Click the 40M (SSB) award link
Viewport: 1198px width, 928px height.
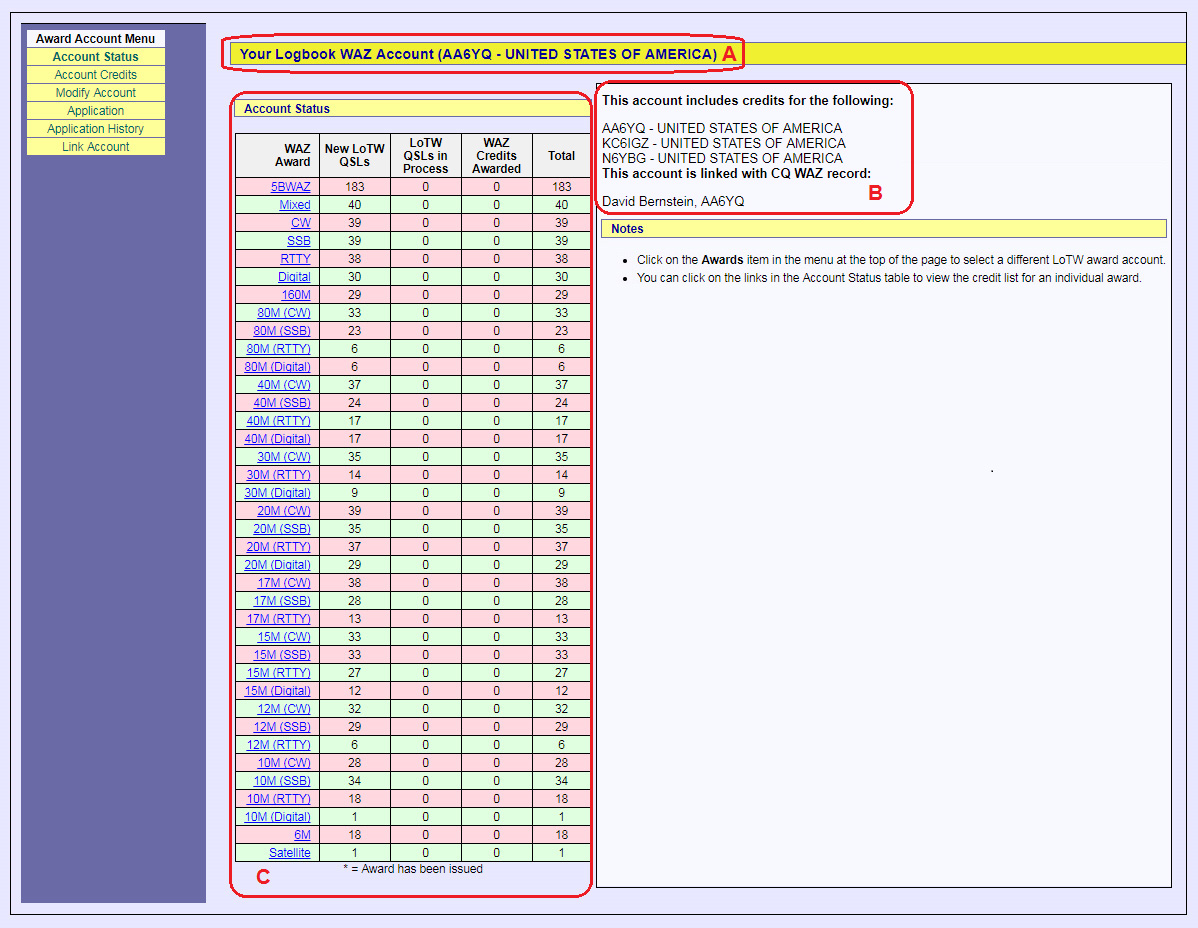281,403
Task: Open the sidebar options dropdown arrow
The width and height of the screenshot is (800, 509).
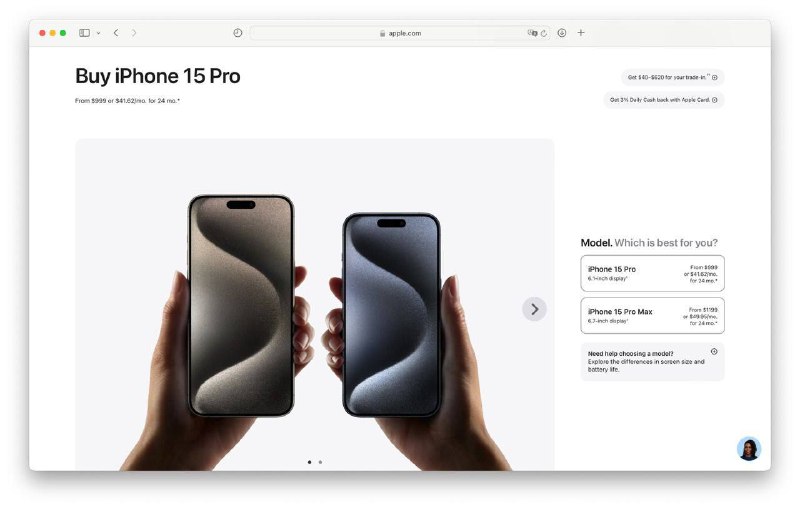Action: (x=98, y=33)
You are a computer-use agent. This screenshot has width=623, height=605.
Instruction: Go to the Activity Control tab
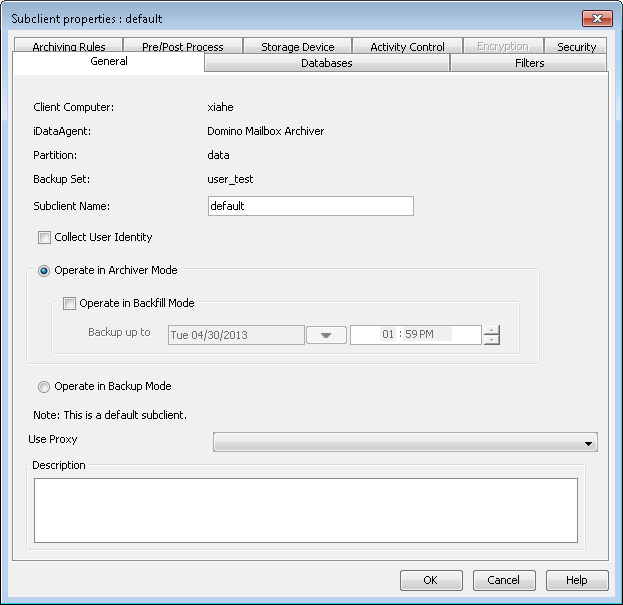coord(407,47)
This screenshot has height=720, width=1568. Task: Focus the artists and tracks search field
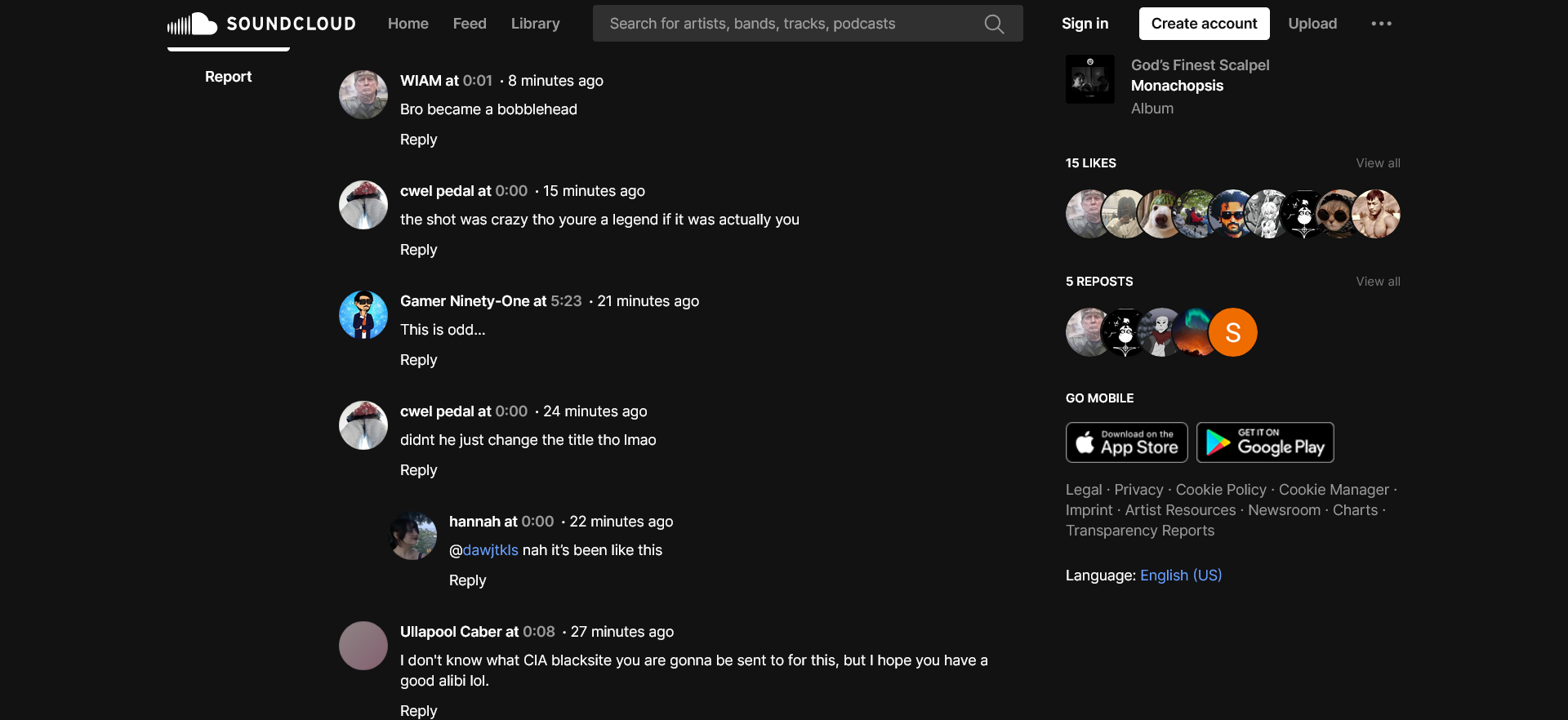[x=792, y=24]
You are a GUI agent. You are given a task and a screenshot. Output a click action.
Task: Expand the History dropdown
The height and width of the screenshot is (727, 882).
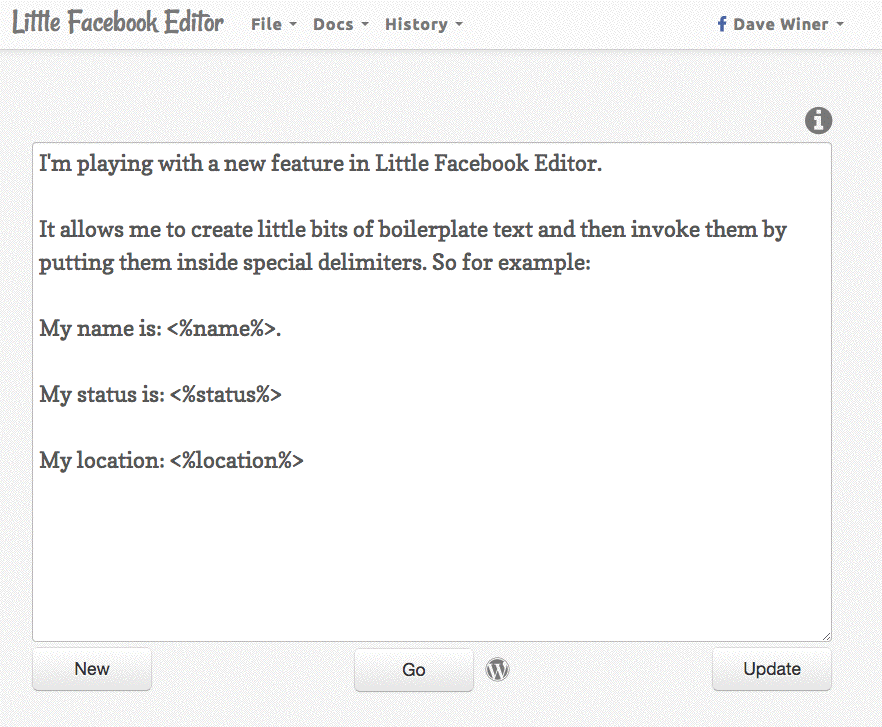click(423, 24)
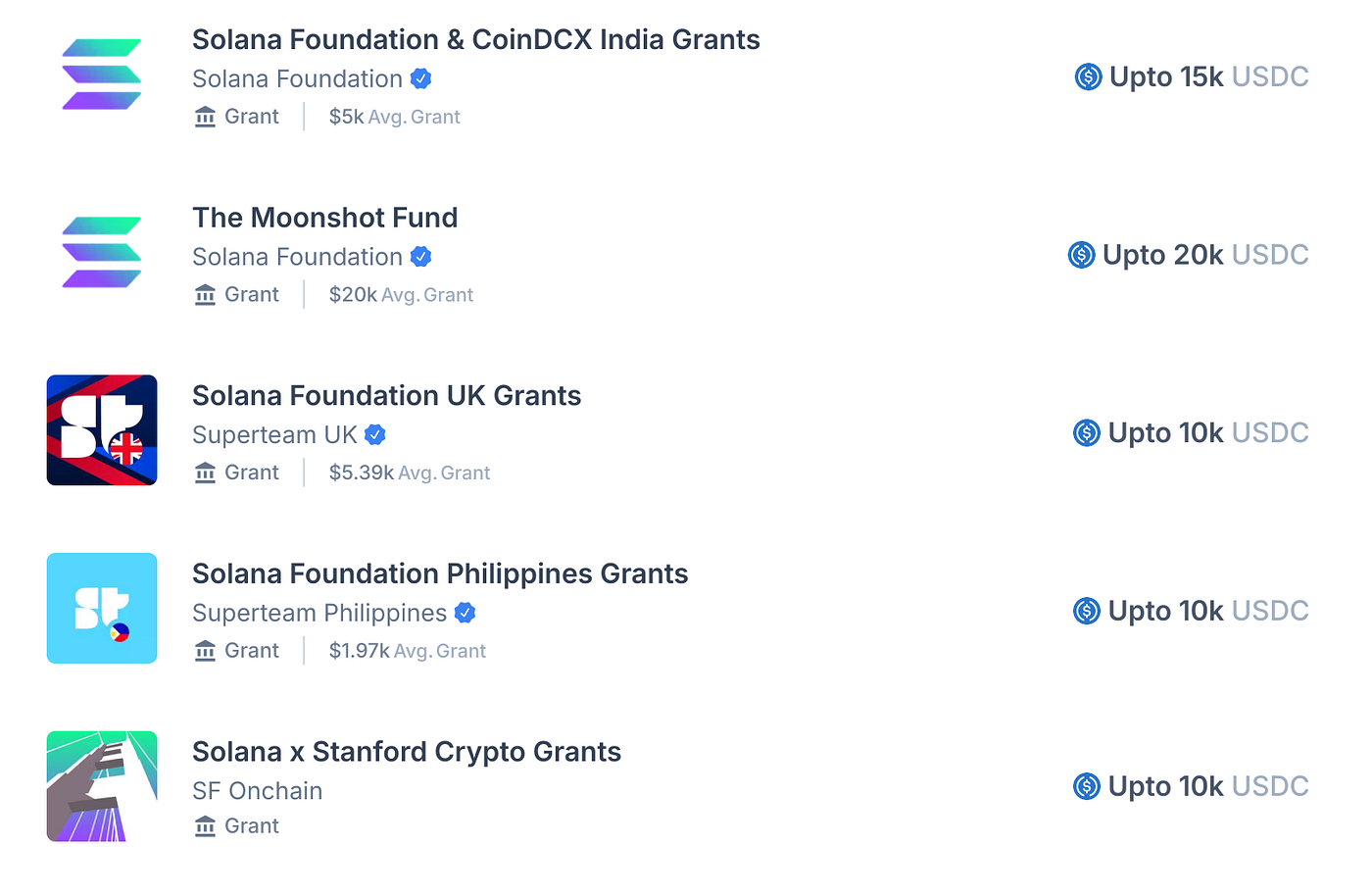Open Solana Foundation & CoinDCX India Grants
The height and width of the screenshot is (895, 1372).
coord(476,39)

* TASK TO CARRY OUT: Your answer should be every line above that contains the word "dropdown".

* ANSWER TO THE PROBLEM:
Task: Open the sidebar options dropdown arrow
Task: Expand the History dropdown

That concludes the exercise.